**Task requirements**
Reproduce all of the rows below without any changes.

**Information supplied**
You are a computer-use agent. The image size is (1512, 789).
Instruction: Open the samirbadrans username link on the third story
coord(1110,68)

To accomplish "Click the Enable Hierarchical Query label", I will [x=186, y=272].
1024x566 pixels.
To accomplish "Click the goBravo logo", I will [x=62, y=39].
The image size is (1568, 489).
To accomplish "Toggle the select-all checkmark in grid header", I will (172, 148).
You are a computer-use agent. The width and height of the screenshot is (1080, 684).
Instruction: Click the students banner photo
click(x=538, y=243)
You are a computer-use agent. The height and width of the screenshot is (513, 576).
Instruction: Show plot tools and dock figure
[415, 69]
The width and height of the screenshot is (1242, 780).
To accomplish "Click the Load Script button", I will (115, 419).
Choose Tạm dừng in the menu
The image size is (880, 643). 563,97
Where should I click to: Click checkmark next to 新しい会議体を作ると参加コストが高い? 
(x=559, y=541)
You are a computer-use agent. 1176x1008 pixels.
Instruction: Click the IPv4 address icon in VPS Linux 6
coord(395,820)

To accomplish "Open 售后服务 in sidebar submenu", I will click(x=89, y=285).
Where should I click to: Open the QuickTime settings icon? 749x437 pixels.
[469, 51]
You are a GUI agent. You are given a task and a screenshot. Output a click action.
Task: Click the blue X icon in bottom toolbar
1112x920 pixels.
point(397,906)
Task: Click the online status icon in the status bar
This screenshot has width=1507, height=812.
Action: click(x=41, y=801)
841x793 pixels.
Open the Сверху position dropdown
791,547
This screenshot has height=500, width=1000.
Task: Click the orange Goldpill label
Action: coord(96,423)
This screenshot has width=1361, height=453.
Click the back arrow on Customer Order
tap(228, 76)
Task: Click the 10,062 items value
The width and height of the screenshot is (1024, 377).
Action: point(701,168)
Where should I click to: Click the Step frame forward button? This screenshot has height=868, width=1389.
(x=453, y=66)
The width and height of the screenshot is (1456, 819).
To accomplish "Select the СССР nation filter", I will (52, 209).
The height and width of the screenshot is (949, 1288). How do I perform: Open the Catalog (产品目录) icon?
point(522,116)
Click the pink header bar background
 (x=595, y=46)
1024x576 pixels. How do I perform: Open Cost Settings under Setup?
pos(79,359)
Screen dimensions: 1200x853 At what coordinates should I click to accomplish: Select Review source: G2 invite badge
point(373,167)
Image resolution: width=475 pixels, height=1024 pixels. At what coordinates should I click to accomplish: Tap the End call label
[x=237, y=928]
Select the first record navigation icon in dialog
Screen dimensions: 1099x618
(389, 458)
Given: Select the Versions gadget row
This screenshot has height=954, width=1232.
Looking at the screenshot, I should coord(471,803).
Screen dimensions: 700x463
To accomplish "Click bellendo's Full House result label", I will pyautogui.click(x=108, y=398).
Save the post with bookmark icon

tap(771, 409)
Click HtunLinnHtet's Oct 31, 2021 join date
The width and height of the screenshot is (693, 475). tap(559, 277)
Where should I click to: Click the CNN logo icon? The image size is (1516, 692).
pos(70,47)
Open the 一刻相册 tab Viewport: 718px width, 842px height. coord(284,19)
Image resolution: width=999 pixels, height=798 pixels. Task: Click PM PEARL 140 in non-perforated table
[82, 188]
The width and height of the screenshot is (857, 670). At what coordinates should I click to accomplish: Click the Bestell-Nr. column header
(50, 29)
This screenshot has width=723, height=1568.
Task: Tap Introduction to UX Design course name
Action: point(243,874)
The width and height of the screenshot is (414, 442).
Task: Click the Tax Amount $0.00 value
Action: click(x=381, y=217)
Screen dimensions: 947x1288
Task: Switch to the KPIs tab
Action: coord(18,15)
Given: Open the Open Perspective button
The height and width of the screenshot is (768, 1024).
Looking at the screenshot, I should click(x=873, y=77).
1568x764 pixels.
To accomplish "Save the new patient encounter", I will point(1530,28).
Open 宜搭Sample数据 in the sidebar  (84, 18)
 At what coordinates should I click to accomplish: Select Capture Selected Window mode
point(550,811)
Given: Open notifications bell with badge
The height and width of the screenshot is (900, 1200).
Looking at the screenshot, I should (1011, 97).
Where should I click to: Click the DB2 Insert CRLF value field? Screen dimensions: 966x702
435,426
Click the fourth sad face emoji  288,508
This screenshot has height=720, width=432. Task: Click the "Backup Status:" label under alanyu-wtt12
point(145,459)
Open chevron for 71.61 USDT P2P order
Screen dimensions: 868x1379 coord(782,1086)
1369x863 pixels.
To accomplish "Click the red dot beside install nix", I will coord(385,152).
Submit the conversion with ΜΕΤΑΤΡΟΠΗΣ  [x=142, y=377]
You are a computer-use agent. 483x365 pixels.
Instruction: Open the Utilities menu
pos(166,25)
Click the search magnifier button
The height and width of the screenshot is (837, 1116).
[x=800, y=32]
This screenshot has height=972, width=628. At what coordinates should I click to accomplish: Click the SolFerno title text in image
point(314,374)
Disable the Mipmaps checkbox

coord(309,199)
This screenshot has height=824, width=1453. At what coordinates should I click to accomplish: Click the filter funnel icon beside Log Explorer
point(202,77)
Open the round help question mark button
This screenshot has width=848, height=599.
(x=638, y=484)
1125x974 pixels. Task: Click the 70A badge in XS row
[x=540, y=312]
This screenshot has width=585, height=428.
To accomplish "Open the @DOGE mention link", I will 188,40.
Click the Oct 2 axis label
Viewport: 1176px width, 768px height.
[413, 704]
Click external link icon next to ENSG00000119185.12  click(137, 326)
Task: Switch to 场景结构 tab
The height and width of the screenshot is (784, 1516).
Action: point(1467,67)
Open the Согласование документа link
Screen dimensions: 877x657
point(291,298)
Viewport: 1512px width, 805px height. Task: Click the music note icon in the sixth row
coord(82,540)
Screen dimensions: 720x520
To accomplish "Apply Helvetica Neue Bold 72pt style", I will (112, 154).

**Solution for this task**
You are a computer-use agent. The image size is (1512, 789).
Instruction: Open the samirbadrans username link on the third story
coord(1110,68)

To accomplish "Click the Enable Hierarchical Query label", I will [x=186, y=272].
1024x566 pixels.
To accomplish "Click the goBravo logo", I will [x=62, y=39].
The image size is (1568, 489).
To accomplish "Toggle the select-all checkmark in grid header", I will (172, 148).
You are a computer-use agent. The width and height of the screenshot is (1080, 684).
Instruction: Click the students banner photo
click(x=538, y=243)
You are a computer-use agent. The height and width of the screenshot is (513, 576).
Instruction: Show plot tools and dock figure
[415, 69]
The width and height of the screenshot is (1242, 780).
To accomplish "Click the Load Script button", I will (115, 419).
Choose Tạm dừng in the menu
The image size is (880, 643). 563,97
Where should I click to: Click checkmark next to 新しい会議体を作ると参加コストが高い? 
(x=559, y=541)
You are a computer-use agent. 1176x1008 pixels.
Instruction: Click the IPv4 address icon in VPS Linux 6
coord(395,820)

To accomplish "Open 售后服务 in sidebar submenu", I will click(x=89, y=285).
Where should I click to: Open the QuickTime settings icon? 749x437 pixels.
[469, 51]
You are a GUI agent. You are given a task and a screenshot. Output a click action.
Task: Click the blue X icon in bottom toolbar
1112x920 pixels.
point(397,906)
Task: Click the online status icon in the status bar
This screenshot has width=1507, height=812.
Action: click(x=41, y=801)
841x793 pixels.
Open the Сверху position dropdown
791,547
This screenshot has height=500, width=1000.
Task: Click the orange Goldpill label
Action: coord(96,423)
This screenshot has width=1361, height=453.
Click the back arrow on Customer Order
tap(228, 76)
Task: Click the 10,062 items value
The width and height of the screenshot is (1024, 377).
Action: point(701,168)
Where should I click to: Click the Step frame forward button? This screenshot has height=868, width=1389.
(x=453, y=66)
The width and height of the screenshot is (1456, 819).
To accomplish "Select the СССР nation filter", I will (52, 209).
The height and width of the screenshot is (949, 1288). How do I perform: Open the Catalog (产品目录) icon?
point(522,116)
Click the pink header bar background
 (x=595, y=46)
1024x576 pixels. How do I perform: Open Cost Settings under Setup?
pos(79,359)
Screen dimensions: 1200x853 At what coordinates should I click to accomplish: Select Review source: G2 invite badge
point(373,167)
Image resolution: width=475 pixels, height=1024 pixels. At what coordinates should I click to accomplish: Tap the End call label
[x=237, y=928]
Select the first record navigation icon in dialog
Screen dimensions: 1099x618
(389, 458)
Given: Select the Versions gadget row
This screenshot has height=954, width=1232.
Looking at the screenshot, I should coord(471,803).
Screen dimensions: 700x463
To accomplish "Click bellendo's Full House result label", I will pyautogui.click(x=108, y=398).
Save the post with bookmark icon

tap(771, 409)
Click HtunLinnHtet's Oct 31, 2021 join date
The width and height of the screenshot is (693, 475). tap(559, 277)
Where should I click to: Click the CNN logo icon? The image size is (1516, 692).
pos(70,47)
Open the 一刻相册 tab Viewport: 718px width, 842px height. coord(284,19)
Image resolution: width=999 pixels, height=798 pixels. Task: Click PM PEARL 140 in non-perforated table
[82, 188]
The width and height of the screenshot is (857, 670). At what coordinates should I click to accomplish: Click the Bestell-Nr. column header
(50, 29)
This screenshot has width=723, height=1568.
Task: Tap Introduction to UX Design course name
Action: point(243,874)
The width and height of the screenshot is (414, 442).
Task: Click the Tax Amount $0.00 value
Action: click(x=381, y=217)
Screen dimensions: 947x1288
Task: Switch to the KPIs tab
Action: coord(18,15)
Given: Open the Open Perspective button
The height and width of the screenshot is (768, 1024).
Looking at the screenshot, I should click(x=873, y=77).
1568x764 pixels.
To accomplish "Save the new patient encounter", I will point(1530,28).
Open 宜搭Sample数据 in the sidebar  (84, 18)
 At what coordinates should I click to accomplish: Select Capture Selected Window mode
point(550,811)
Given: Open notifications bell with badge
The height and width of the screenshot is (900, 1200).
Looking at the screenshot, I should (1011, 97).
Where should I click to: Click the DB2 Insert CRLF value field? Screen dimensions: 966x702
435,426
Click the fourth sad face emoji  288,508
This screenshot has height=720, width=432. Task: Click the "Backup Status:" label under alanyu-wtt12
point(145,459)
Open chevron for 71.61 USDT P2P order
Screen dimensions: 868x1379 coord(782,1086)
1369x863 pixels.
To accomplish "Click the red dot beside install nix", I will coord(385,152).
Submit the conversion with ΜΕΤΑΤΡΟΠΗΣ  [x=142, y=377]
You are a computer-use agent. 483x365 pixels.
Instruction: Open the Utilities menu
pos(166,25)
Click the search magnifier button
The height and width of the screenshot is (837, 1116).
[x=800, y=32]
This screenshot has height=972, width=628. At what coordinates should I click to accomplish: Click the SolFerno title text in image
point(314,374)
Disable the Mipmaps checkbox

coord(309,199)
This screenshot has height=824, width=1453. At what coordinates should I click to accomplish: Click the filter funnel icon beside Log Explorer
point(202,77)
Open the round help question mark button
This screenshot has width=848, height=599.
(x=638, y=484)
1125x974 pixels. Task: Click the 70A badge in XS row
[x=540, y=312]
This screenshot has width=585, height=428.
To accomplish "Open the @DOGE mention link", I will 188,40.
Click the Oct 2 axis label
Viewport: 1176px width, 768px height.
[413, 704]
Click external link icon next to ENSG00000119185.12  click(137, 326)
Task: Switch to 场景结构 tab
The height and width of the screenshot is (784, 1516).
Action: point(1467,67)
Open the Согласование документа link
Screen dimensions: 877x657
point(291,298)
Viewport: 1512px width, 805px height. Task: Click the music note icon in the sixth row
coord(82,540)
Screen dimensions: 720x520
To accomplish "Apply Helvetica Neue Bold 72pt style", I will (112, 154).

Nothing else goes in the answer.